I did the same thing with real estate. I drove my first broker crazy. I wanted to break the rules, because at the time they seemed stupid to me. As an example, I take a listing and with a pen fill out a form that has all the information about the property. Then I take it into the office for the salaried administrator types it into the computer. Why touch it twice? Why? (Once I became a broker I started understanding “liability”) You do not need an agent taking a shortcut to change a list price if both seller and buyer have not signed a paper authorizing it. Example…
I am noticing that teams and mega agents are putting more layers between them and the client or customer. It is causing problems.
Talked with a person today, about a former real estate deal. He said that his agent was not present at the closing, and neither was the buyer’s agent. Both sent a proxy. Substitutes are fine but it does not relieve responsibility. The title company left off the home warranty payment on the closing statement. The money was not collected at closing. The warranty company was not notified. The parties were looking at the seller to pay. The closing was months ago. He did sign an agreement that he would pay the money, but he did not catch it and neither did the title company, or substitute agents. They are left with a few problems and shared liability. It still leaves the problem of who pays for the HVAC repair or replacement that just happened?
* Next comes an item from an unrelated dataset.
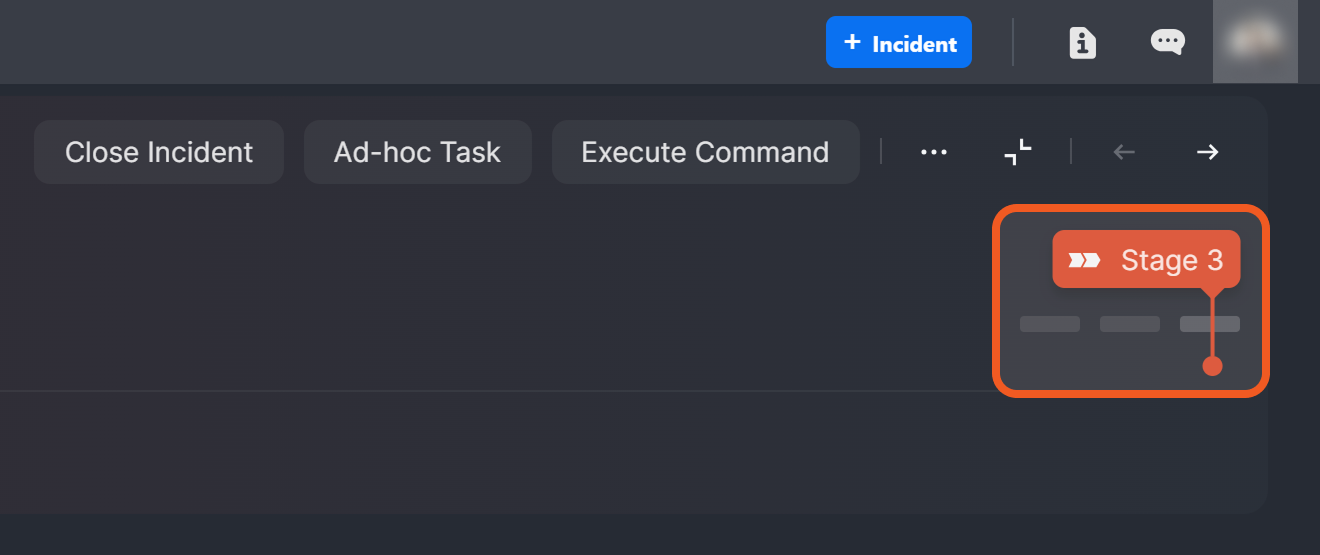The width and height of the screenshot is (1320, 555).
Task: Go to previous incident with left arrow
Action: coord(1124,152)
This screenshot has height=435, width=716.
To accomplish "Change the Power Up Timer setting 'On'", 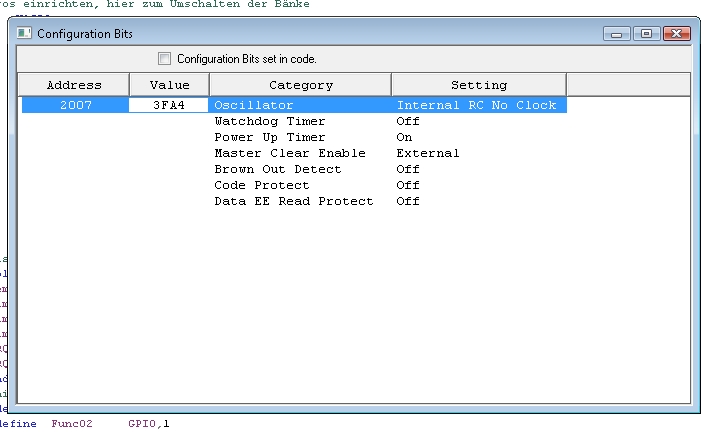I will click(404, 137).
I spoke with another gentleman who had his home listed for quite some time and he said that the listing agent never bothered to call him after his listing expired. He did not know why it did not sell. He wanted feedback. Perhaps he lied to me, but his perception was that the listing agent did not follow up and give him news.
These are things that I am guilty of right now in the feedback lacking department and not providing enough hands on direct work with clients. It is not easy to manage the balance of being personal and providing the amazing level of details for many clients over time. That is an agent or broker’s challenge. How do you foster personal relationship and trust? If you want more income and more free time, you try to put processes and people in place that are trustworthy.
I do know that sellers and buyers want to work with their Realtor. They do not want to feel slighted by working with a substitute and sure do not want to experience a drop in service. That is not good for word of mouth referrals. Realtors beware of over engineering real estate business.